▸ Tugas:
Dalam artikel tentang kontes kecantikan, jelaskan mengapa sesi Festival Bikini Contest yang dikoordinasi Eric Morley kemudian disebut Miss World.

▸ Kutipan dokumen:

**********

Memahami kontes kecantikan yang penuh kontroversi

Sakinah Ummu Haniy

This is AI generated summarization, which may have errors. For context, always refer to the full article.

Memahami kontes kecantikan yang penuh kontroversi

AFP

Meskipun terus mendapatkan komentar negatif dan kecaman, nyatanya hingga sekarang kontes-kontes kecantikan masih terus ada dan semakin berkembang. Mengapa?

JAKARTA, Indonesia — Pageant atau yang dalam bahasa Indonesia lebih dikenal dengan sebutan kontes kecantikan identik dengan perempuan cantik bermahkota dan selempang dengan lambaian tangan yang khas. Menilai para perempuan dari penampilannya, kontes kecantikan sering mendapatkan anggapan negatif dan kecaman, hingga menimbulkan kontroversi.

Cikal bakal pageant sudah dimulai sejak jaman Yunani Kuno, namun History Channel mencatat bahwa kontes kecantikan modern pertama kali diadakan di sebuah kota kecil di Belgia bernama Spa pada tahun 1888.

Pada saat itu sebuah koran lokal mengumumkan sebuah pemilihan bertajuk “perempuan paling cantik di dunia” dan masyarakat diminta untuk mengirimkan foto mereka dengan tambahan profil singkat. Dari kompetisi tersebut terpilihlah Marthe Soucaret, bisa dikatakan sebagai ratu kecantikan pertama di dunia, yang mendapatkan hadiah uang tunai sebesar 5,000 franc serta kesempatan untuk tampil di sampul majalah Prancis L’Illustration.

Sejak itu kehidupan sebagai ratu kecantikan memiliki daya tarik tersendiri. Berselang 23 tahun kemudian, tepatnya pada tahun 1921, barulah dibuat sebuah kontes kecantikan bernama Miss America dengan tujuan menarik turis di Atlantic City. 

Kontes kecantikan internasional pertama baru muncul 30 tahun kemudian. Pada tahun 1951 Miss World lahir di Inggris, di bawah asuhan seorang pembawa acara sekaligus pebisnis Eric Morley. Sebenarnya pada saat itu Morley hanya mengoordinir sebuah sesi bernama Festival Bikini Contest sebagai salah satu rangkaian acara di Festival of Britain. Namun karena kesuksesan acara tersebut, media pun menyebut kontes itu sebagai Miss World. Akhirnya Morley memutuskan untuk menjadikan kompetisi ini secara tahunan.

Setahun kemudian, pada 1952, Amerika Serikat pun mulai memproduksi Miss USA dan Miss Universe yang hingga kini menjadi salah satu kontes kecantikan terbesar di dunia.

Sejarah pageant di Indonesia

Kontes kecantikan di Indonesia belum setua kontes-kontes kecantikan dunia. Kontes kecantikan pertama dan bisa bilang yang terbesar hingga saat ini adalah Puteri Indonesia. Kontes tersebut baru muncul pada tahun 1992 yang dihelat oleh Yayasan Puteri Indonesia bersama korporasi kecantikan Mustika Ratu.

**********

▸ Baris data:
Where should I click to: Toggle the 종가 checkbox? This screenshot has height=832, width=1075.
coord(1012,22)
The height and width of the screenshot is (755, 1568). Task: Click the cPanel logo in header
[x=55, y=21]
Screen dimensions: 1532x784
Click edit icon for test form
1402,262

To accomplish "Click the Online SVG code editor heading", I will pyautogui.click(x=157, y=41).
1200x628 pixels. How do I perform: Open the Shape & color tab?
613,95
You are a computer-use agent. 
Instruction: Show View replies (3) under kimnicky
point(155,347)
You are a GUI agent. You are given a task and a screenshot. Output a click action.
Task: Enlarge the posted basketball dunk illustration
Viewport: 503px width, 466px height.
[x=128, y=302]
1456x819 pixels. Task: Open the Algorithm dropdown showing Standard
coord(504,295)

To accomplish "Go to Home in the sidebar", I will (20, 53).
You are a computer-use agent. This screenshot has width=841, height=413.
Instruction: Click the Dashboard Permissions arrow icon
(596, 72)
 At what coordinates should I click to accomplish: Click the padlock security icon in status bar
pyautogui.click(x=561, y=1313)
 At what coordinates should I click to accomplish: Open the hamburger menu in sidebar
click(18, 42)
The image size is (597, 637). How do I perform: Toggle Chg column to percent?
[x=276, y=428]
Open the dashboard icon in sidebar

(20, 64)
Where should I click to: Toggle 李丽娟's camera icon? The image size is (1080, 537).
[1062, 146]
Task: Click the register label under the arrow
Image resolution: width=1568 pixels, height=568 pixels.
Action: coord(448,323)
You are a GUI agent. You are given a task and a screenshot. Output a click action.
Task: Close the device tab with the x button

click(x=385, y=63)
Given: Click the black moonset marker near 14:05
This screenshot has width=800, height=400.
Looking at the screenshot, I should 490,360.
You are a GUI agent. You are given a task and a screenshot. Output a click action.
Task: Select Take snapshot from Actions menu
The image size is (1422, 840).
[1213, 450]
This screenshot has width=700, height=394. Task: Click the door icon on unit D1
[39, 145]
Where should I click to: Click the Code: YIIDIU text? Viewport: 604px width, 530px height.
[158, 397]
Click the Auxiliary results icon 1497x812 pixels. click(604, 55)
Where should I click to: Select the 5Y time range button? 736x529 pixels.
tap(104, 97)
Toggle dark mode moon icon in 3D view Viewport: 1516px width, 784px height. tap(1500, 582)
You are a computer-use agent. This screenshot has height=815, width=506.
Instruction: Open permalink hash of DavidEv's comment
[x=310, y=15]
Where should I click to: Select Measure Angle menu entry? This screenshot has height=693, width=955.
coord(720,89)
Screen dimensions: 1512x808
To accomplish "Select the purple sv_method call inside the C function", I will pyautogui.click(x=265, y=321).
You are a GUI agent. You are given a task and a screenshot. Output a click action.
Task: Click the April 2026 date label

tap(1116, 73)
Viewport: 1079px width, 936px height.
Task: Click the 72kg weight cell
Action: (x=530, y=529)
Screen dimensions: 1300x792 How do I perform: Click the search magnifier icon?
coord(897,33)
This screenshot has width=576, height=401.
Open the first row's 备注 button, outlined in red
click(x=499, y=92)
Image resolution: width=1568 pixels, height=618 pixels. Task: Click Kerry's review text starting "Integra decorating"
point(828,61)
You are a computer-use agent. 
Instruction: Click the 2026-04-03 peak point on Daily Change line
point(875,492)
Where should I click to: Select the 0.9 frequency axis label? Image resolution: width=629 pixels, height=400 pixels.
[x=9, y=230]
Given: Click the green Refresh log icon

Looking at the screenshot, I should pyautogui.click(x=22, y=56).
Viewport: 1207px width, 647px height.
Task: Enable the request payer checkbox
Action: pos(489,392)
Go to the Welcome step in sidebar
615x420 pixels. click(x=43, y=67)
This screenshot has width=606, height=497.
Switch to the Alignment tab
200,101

**********

▸ Jawaban:
Sesi itu disebut Miss World oleh media karena acaranya sukses. Awalnya sesi tersebut hanya salah satu rangkaian acara di Festival of Britain pada tahun 1951.